Source passage -
┏━━
So you can read my books

Saturday, September 28, 2013


I am William Faulkner. I am dead. Yet I did not die.

I, like so many who did not believe in an afterlife,

live here in the jazz club, Meilori’s.


the center, the focus, the hub; sitting looming in the center of the French Quarter’s circumference like a single cloud in its ring of horizon,

laying its vast shadow to the uttermost rim of horizon; musing, brooding, symbolic and imponderable, tall as clouds, solid as rock,

dominating all: protector of the weak, judge and curb of the passions and lusts, repository and guardian of the aspirations and hopes of the helpless.

Here, I find myself standing outside the window of the storefront of humanity, still observing as a writer but unable to reach out and touch with fingers of new prose.

Except through Roland’s kindness.

Our tragedy today is a general and universal physical fear so long sustained that by now we can almost bear it. Of course there are still problems of the spirit. Yet one question looms above all:

When will I be blown up?

By terrorist plot,

by Nature’s increasingly hostile hand,

or by the cruel strangulation of mishandled economics.

Because of this, the young man or woman writing today has forgotten the problems of the human heart in conflict with itself which alone can make good writing

because only that is worth writing about, worth the agony and the sweat of wresting something from nothing.

You must learn them again.

You must teach yourself that the basest of all things is to be afraid.

And teaching yourself that,

forget it forever,

leaving no room in your writing for anything but the old truths of the heart,

the old universal truths lacking which any story is ephemeral and doomed - love and honor and pity and pride and compassion and sacrifice.

Until you do so, you labor under a curse.

You write not of love but of lust,

of defeats in which no one loses anything of value,

of victories without hope and,

worst of all, without pity or compassion. Your griefs grieve on no universal bones, leaving no scars.
┗━━
Raw records -
┏━━
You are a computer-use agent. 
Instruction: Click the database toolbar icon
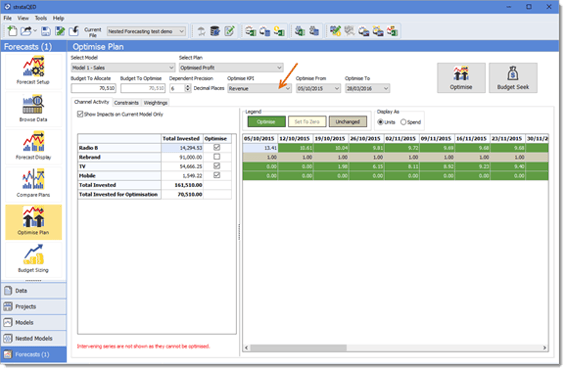(x=215, y=31)
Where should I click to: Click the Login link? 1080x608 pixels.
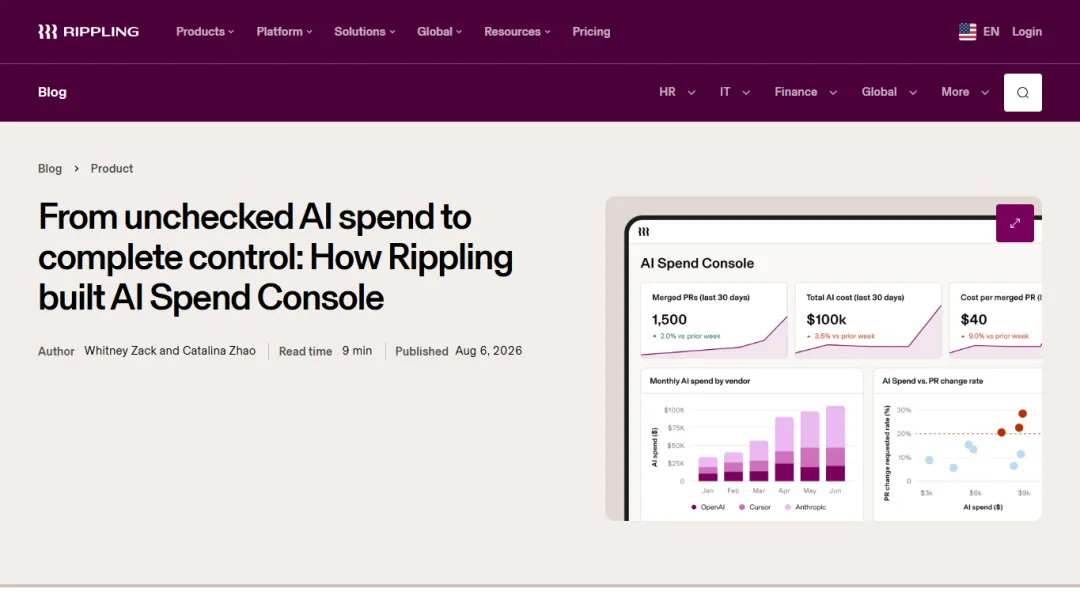pos(1026,32)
┗━━
List of tasks -
• 1. From the passage on writing, list each of the old universal truths of the heart that it names.
• 2. Reproduce the passage on writing word for word from "by Nature’s increasingly" to "to be afraid.".

Written answers -
• 1. love, honor, pity, pride, compassion, sacrifice

• 2.
by Nature’s increasingly hostile hand,

or by the cruel strangulation of mishandled economics.

Because of this, the young man or woman writing today has forgotten the problems of the human heart in conflict with itself which alone can make good writing

because only that is worth writing about, worth the agony and the sweat of wresting something from nothing.

You must learn them again.

You must teach yourself that the basest of all things is to be afraid.